I have just finished re-reading an excellent book by Bernard Chaet, entitled ARTISTS at WORK (A WEBB ART BOOK, Copyright 1960, Cambridge, Massachusetts). The cover description says, “Technical Means and Personal Vision in Painting, Sculpture, and Graphics. Discussions with Josef Albers, Leonard Baskin, Hyman Bloom, James Brooks, Gabor Peterdi, Seymour Lipton, Conrad Marca-Belli, others.”
There is a chapter on the unusual painting materials and techniques of Edouard Vuillard (the French painter died in 1940), and tours of the Bocour and Grumbacher artists’ paint factories, which were then located in downtown Manhattan lofts. It is quite evident that Professor Chaet enjoyed his interviews with the painters, sculptors and print-makers featured in his book. I particularly enjoyed the interview with Leonard Bocour, whose one-floor loft in NYC produced both the high-end Bocour oil paint and the more economical Bellini brand. I have used both, and still have some on hand, even though production stopped in the 1990s.
A Boston native born in 1924, Bernard Chaet studied at the Boston Museum School with Karl Zerbe from 1942 to 1945. He received a Bachelor of Arts degree from Tufts University in Boston and was presented with an Honorary Degree of Fine Arts from the Maryland Institute College of Art in 1986.
From 1951 until his retirement in 1990, Bernard Chaet taught drawing at Yale University Art School, where he won a Distinguished Teaching Award, later becoming Professor Emeritus.
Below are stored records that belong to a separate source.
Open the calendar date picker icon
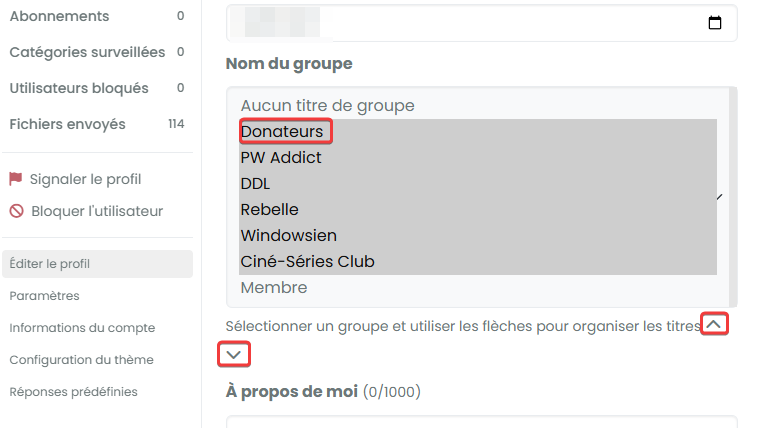coord(715,23)
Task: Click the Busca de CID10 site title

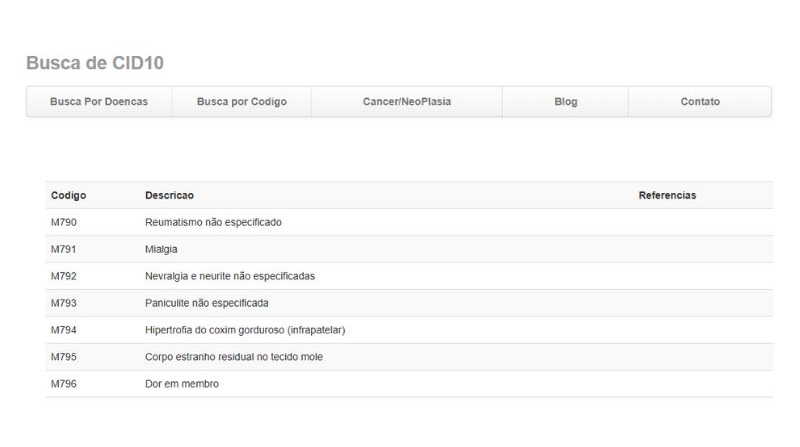Action: (95, 63)
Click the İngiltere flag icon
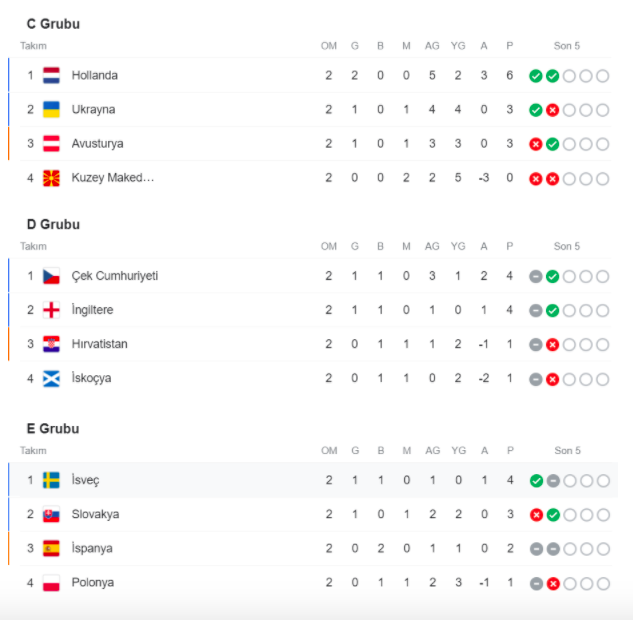Image resolution: width=633 pixels, height=620 pixels. click(x=51, y=310)
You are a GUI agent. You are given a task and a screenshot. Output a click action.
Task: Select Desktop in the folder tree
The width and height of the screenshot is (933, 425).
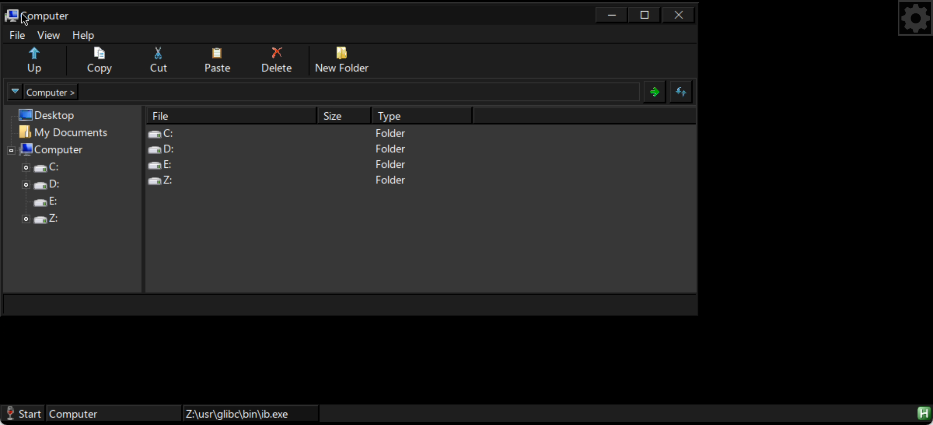point(53,116)
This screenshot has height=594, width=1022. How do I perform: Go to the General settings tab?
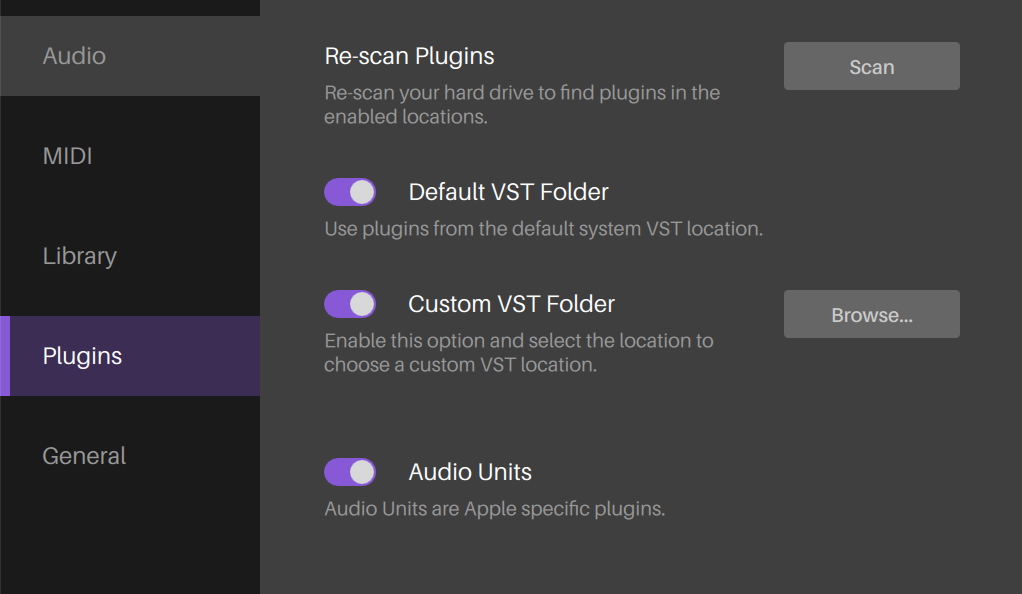[84, 456]
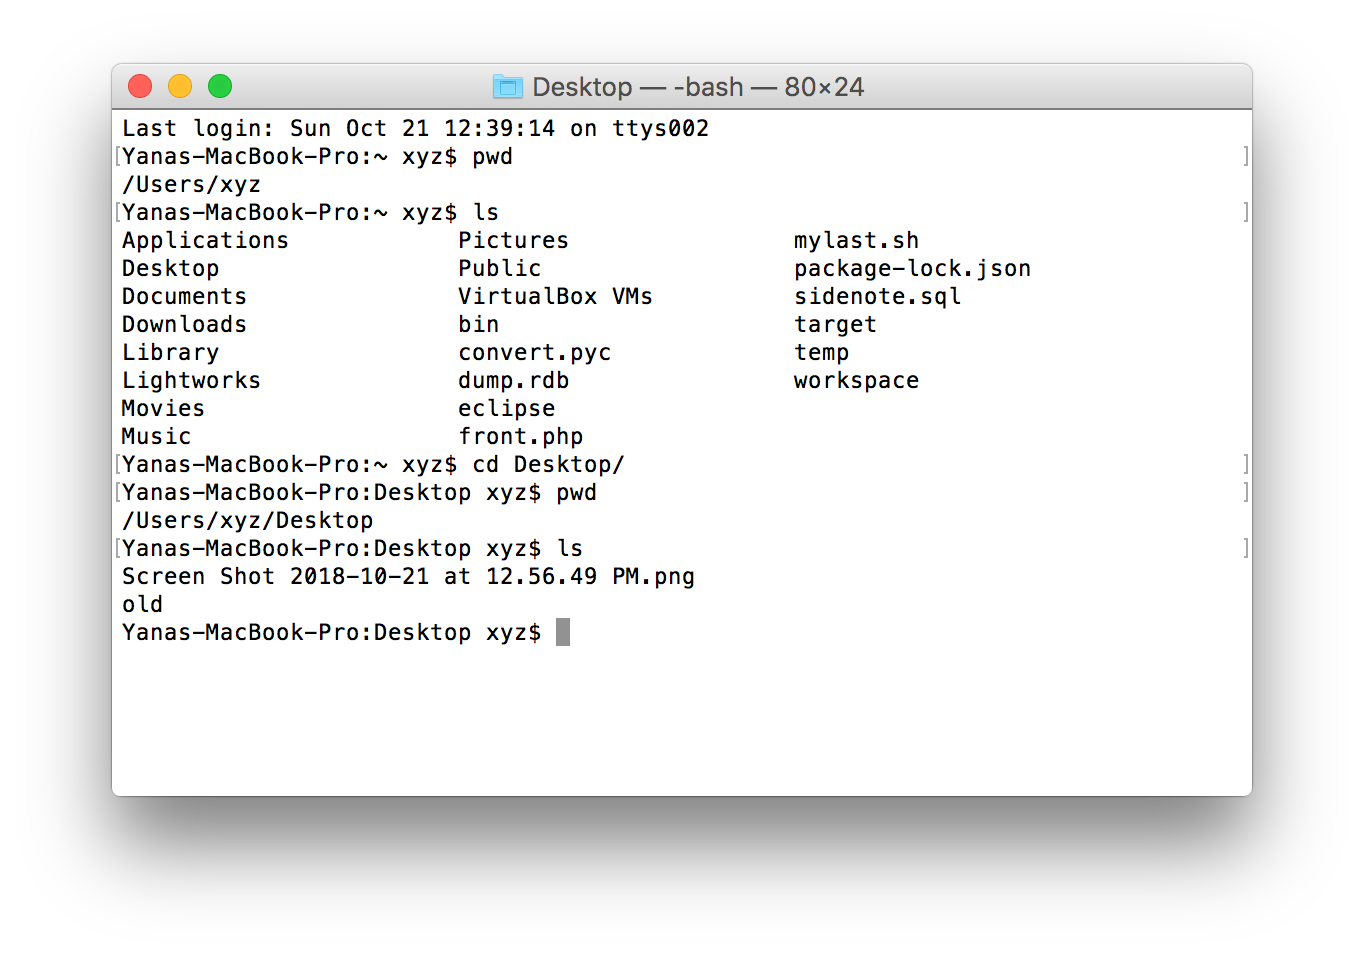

Bernard Chaet lives and paints in New Haven, Connecticut. He is represented by LewAllen Contemporary in Santa Fe, New Mexico, and by Alpha Gallery in Boston, among other venues. Chaet’s work is in the permanent collections of the Art Institute of Chicago, the Fogg Art Museum at Harvard, the Brooklyn Museum, the Boston Museum of Fine Arts, the Metropolitan Museum, the Smithsonian American Art Museum and the Yale University Art Gallery. Corporation collections such as AT&T, Chemical Bank, IBM and New England Life include the work of prolific artist Bernard Chaet.